▶ [Exercise description]: The reply must consist of the lines from the first line of the records through the line containing "Image resolution: width=840", copied exactly, with every picture omitted.

[Collected data entries]
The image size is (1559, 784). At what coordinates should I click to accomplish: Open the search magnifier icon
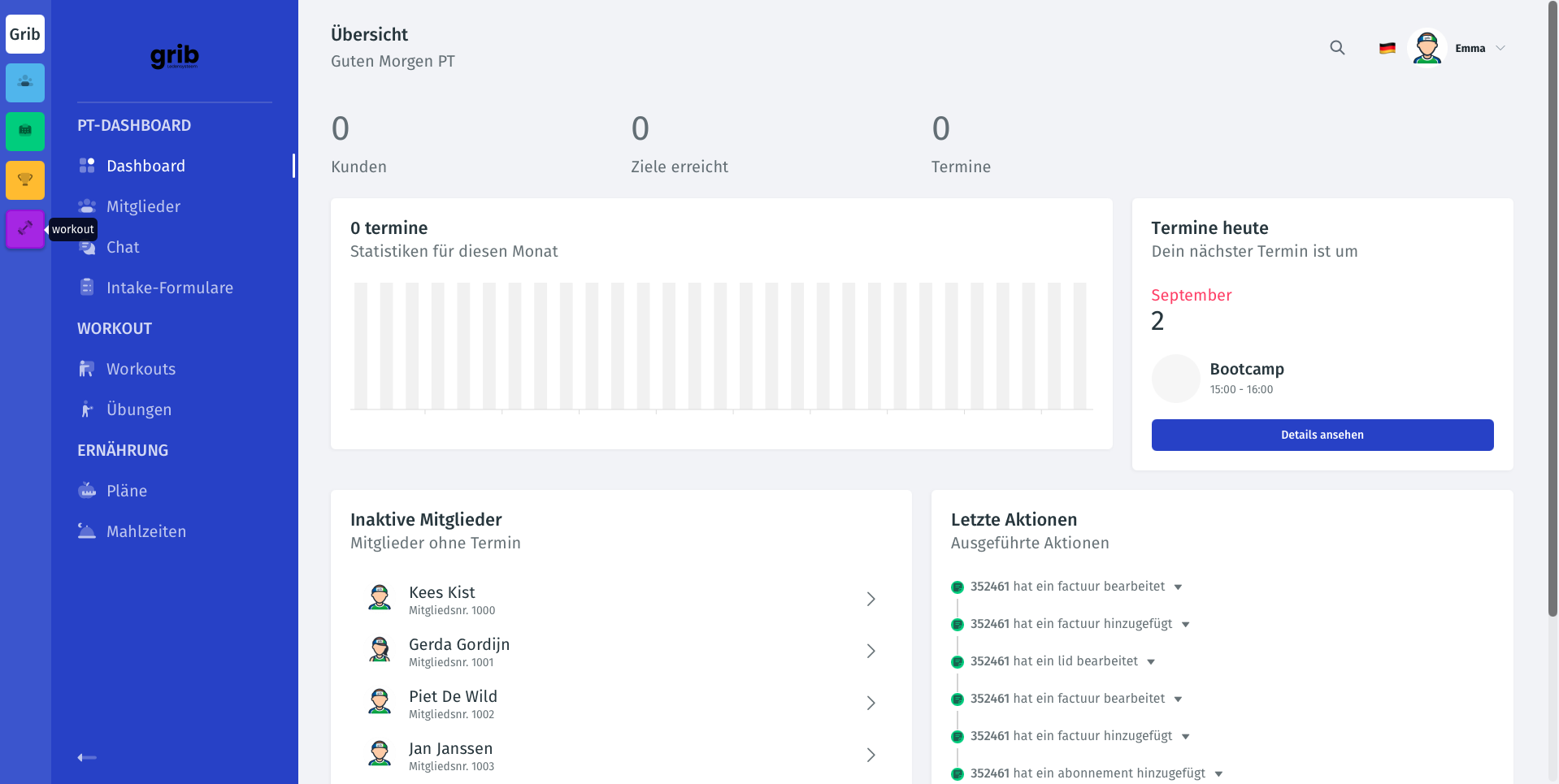1337,48
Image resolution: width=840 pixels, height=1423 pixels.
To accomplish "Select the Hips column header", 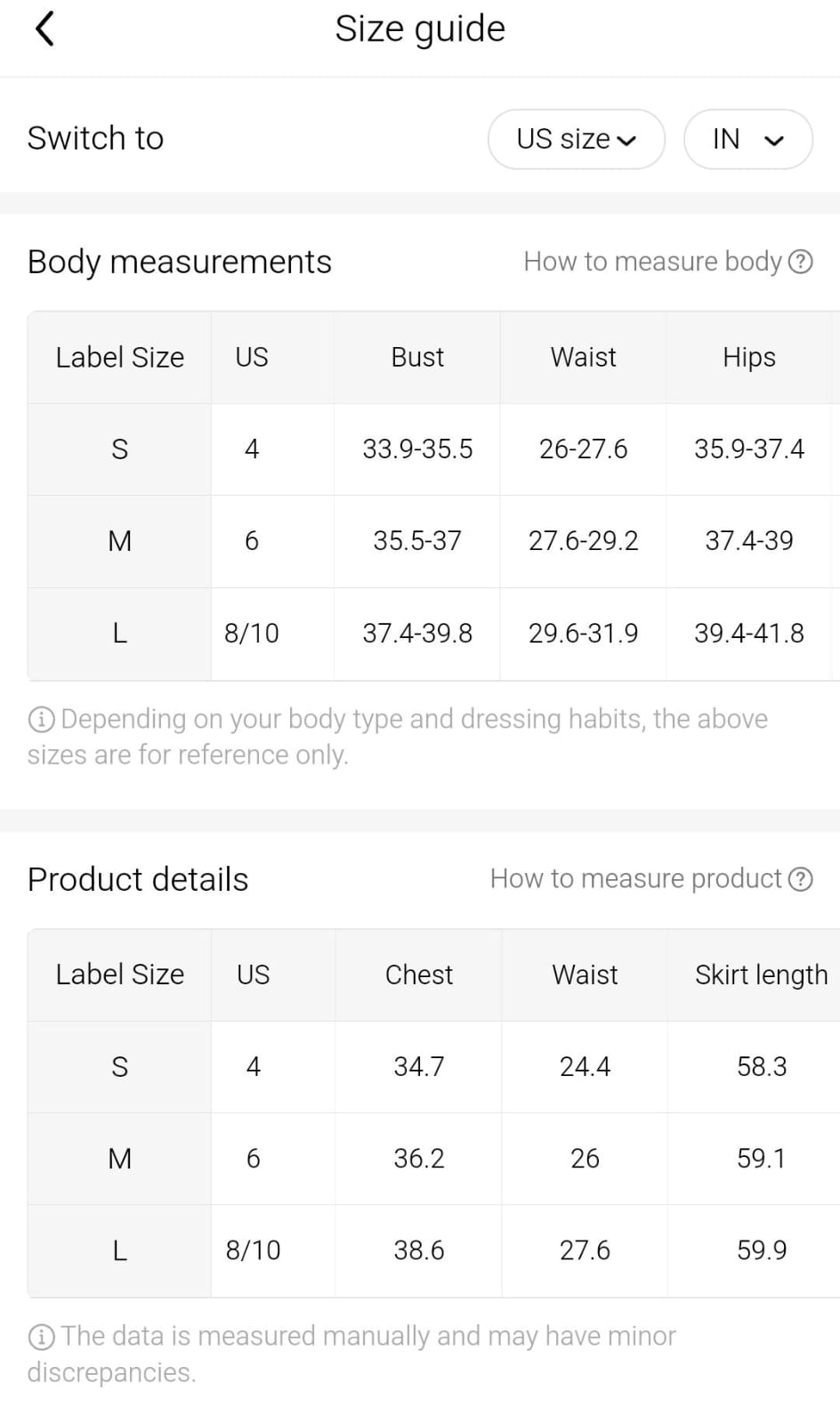I will click(749, 358).
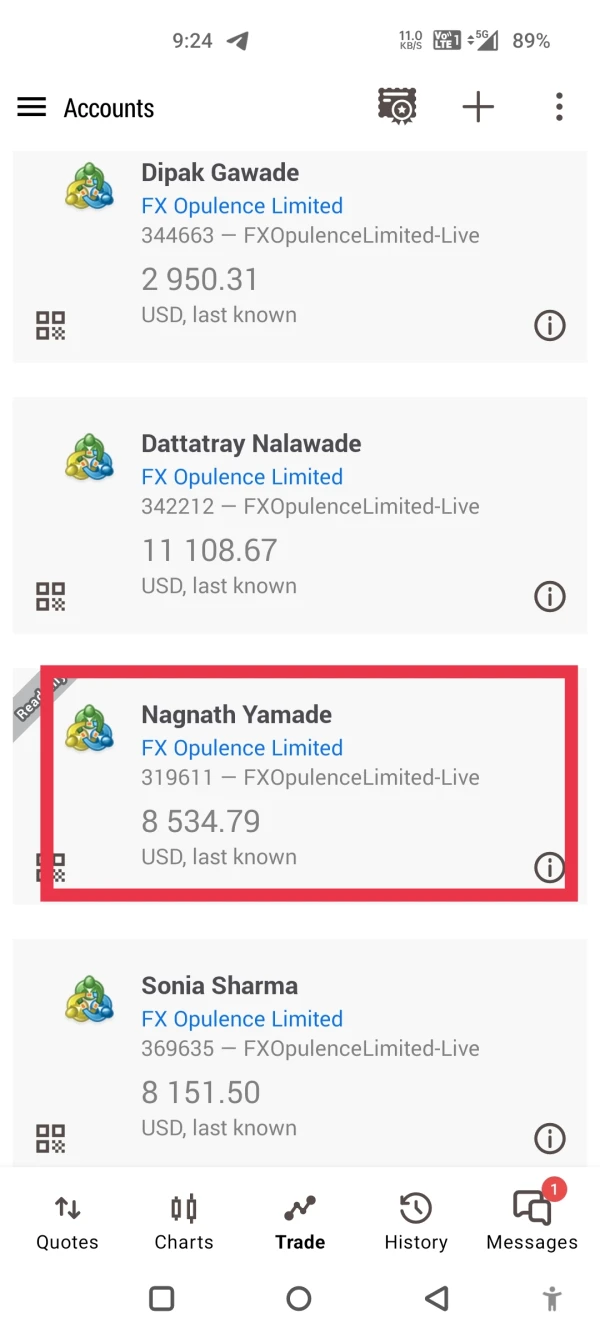This screenshot has height=1333, width=600.
Task: Select the Dattatray Nalawade account name
Action: click(251, 444)
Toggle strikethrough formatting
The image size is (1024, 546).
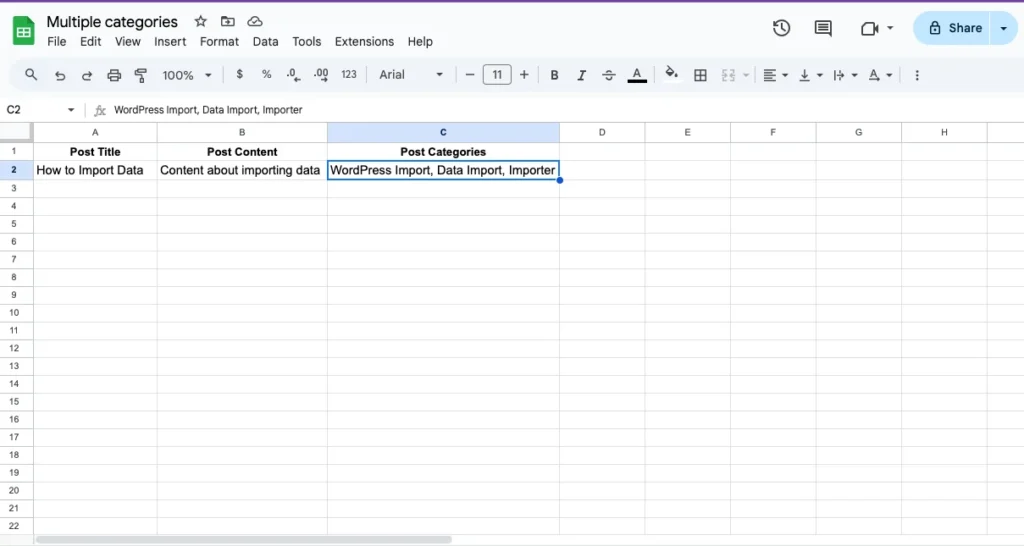click(608, 75)
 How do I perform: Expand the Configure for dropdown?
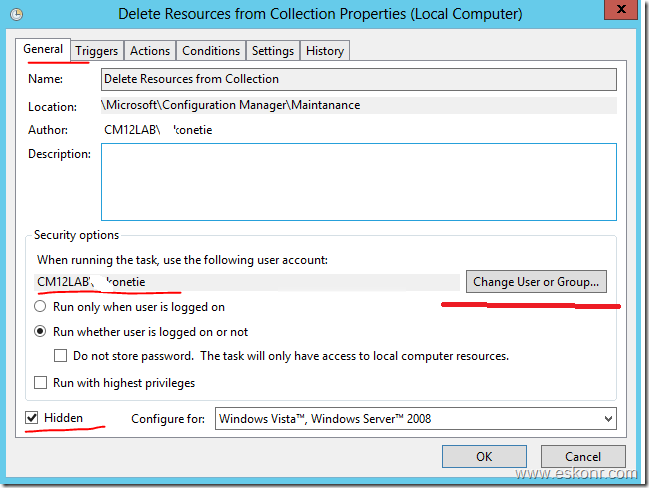[x=415, y=419]
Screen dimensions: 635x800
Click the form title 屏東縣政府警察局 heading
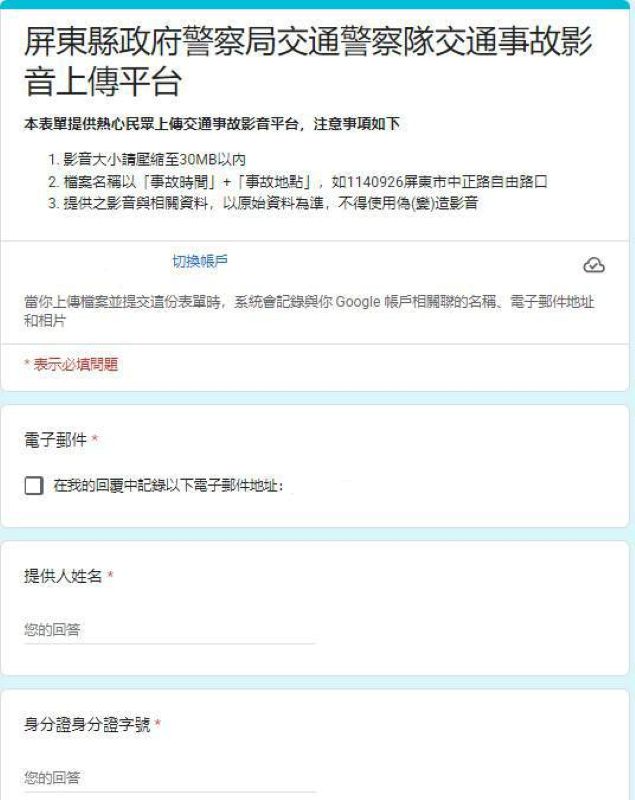[308, 61]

▶ [Output of the task]:
The image size is (1559, 784). At what coordinates should I click to accomplish: Open the search magnifier icon
1337,48
Image resolution: width=840 pixels, height=1423 pixels.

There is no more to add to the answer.